Getting fresh produce into UK cities, the very stuff of your dinner tonight — and that of over 66 million other people in the UK alone, involves a series of complex, dynamically changing operations. A simplified (!) version of what happens is illustrated in the map below.

It was first drawn on a flipchart by the fresh produce wholesaler and the supermarket exec at the workshop we ran last week.

You, the consumer (and your wallet) are at the end of a host of processes largely hidden from you — unless you buy directly from the farmer. Even if you do, you’ll be aware that lots of farm outlets source the produce on their shelves from outside their farm gate; see for example, this blogpost about Beckett’s Farm in Wythall, just south of Birmingham.
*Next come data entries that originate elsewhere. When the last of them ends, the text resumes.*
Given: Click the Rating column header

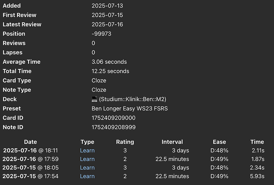Looking at the screenshot, I should point(125,142).
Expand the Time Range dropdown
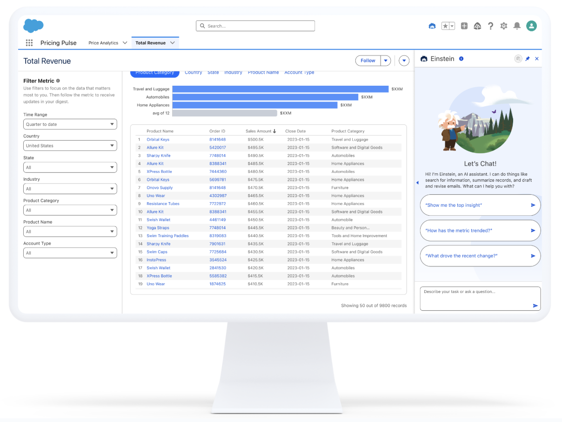 coord(70,124)
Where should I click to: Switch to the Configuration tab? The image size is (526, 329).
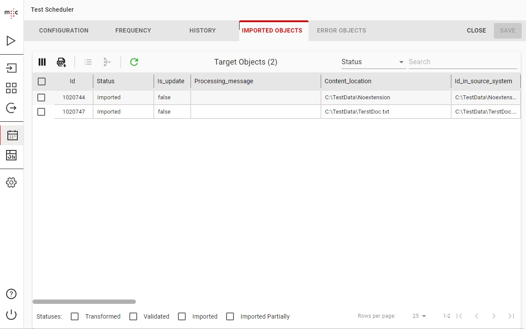click(x=64, y=31)
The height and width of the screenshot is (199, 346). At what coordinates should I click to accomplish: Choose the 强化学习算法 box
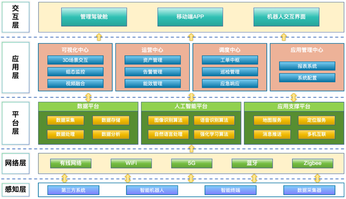214,134
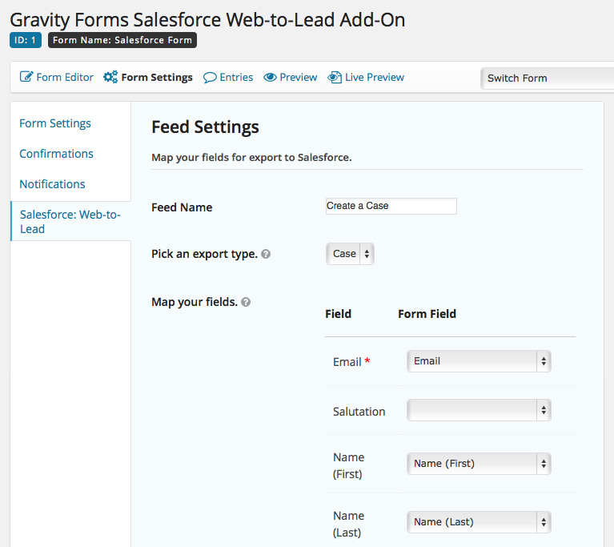Image resolution: width=614 pixels, height=547 pixels.
Task: Expand the Email form field dropdown
Action: [479, 361]
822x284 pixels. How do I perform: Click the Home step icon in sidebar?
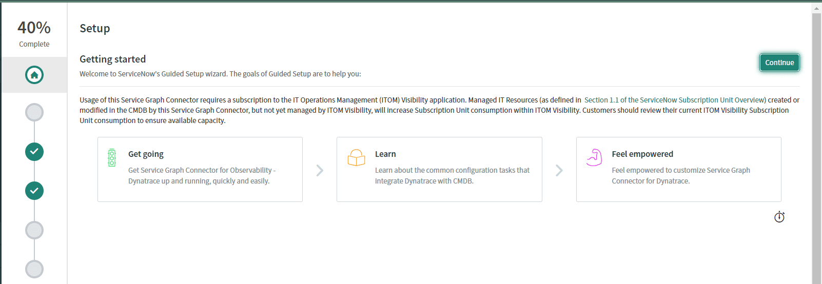[34, 75]
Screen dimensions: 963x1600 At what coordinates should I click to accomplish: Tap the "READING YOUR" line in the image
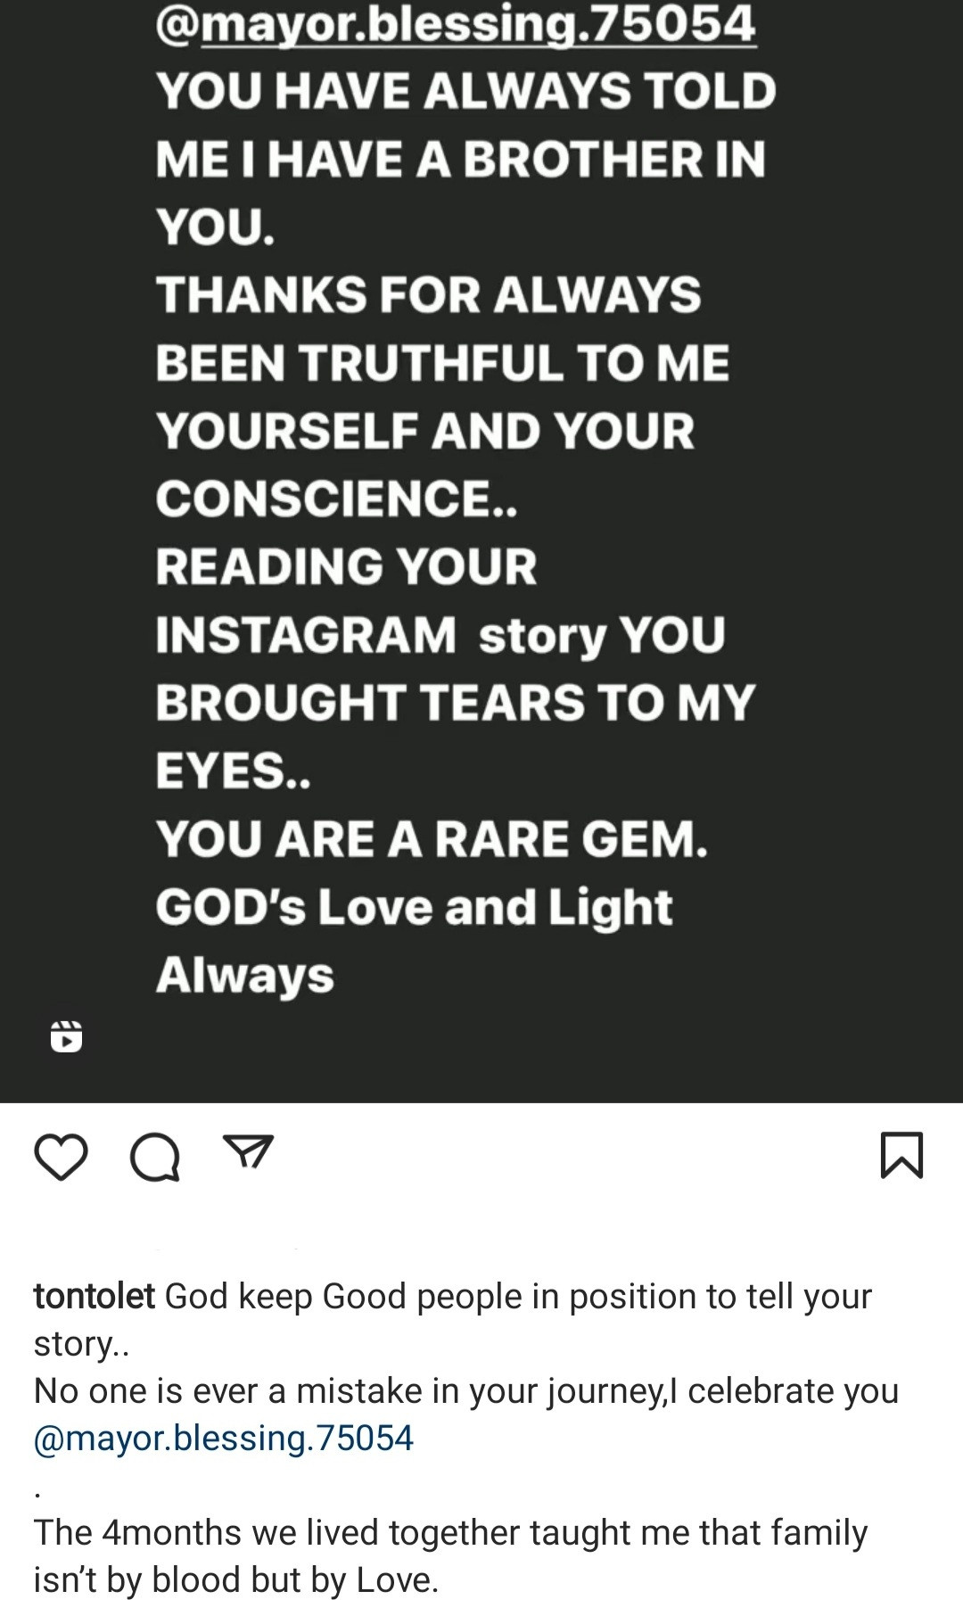[347, 566]
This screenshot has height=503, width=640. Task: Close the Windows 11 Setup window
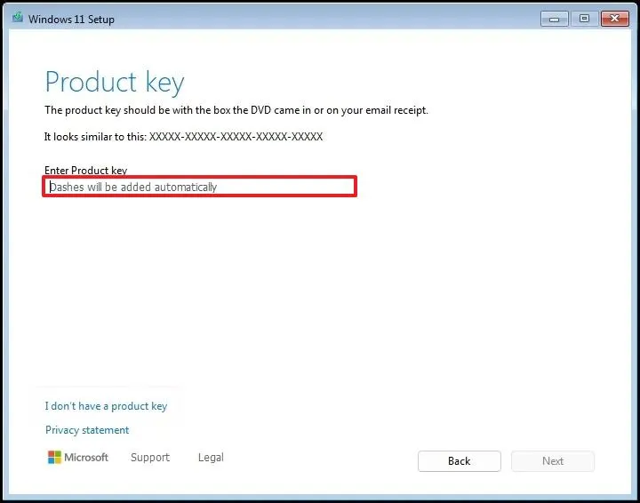coord(613,18)
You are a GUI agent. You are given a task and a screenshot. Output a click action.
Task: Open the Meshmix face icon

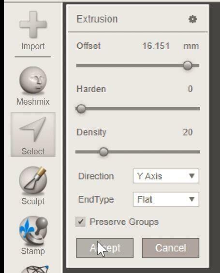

The Beckett’s Farm blogpost highlights another, significant factor in the food system. It’s well nigh impossible to make a living as a farmer engaged solely in primary production. It’s worth remembering, too, that the margins along the whole fresh produce supply chain are tiny, 0%-2.5% was quoted to us a couple of years ago (see Back from the future, our horizon scanning report), and we’ve heard margins have been further squeezed since then.

Remember, too, this supply chain map is a simplified version. In reality every step of the way is far more complex, and involves lots of people, hefty expensive equipment, just-in-time logistics, inspections and testing; see the next blogpost in this series Supply chain permutations are endless.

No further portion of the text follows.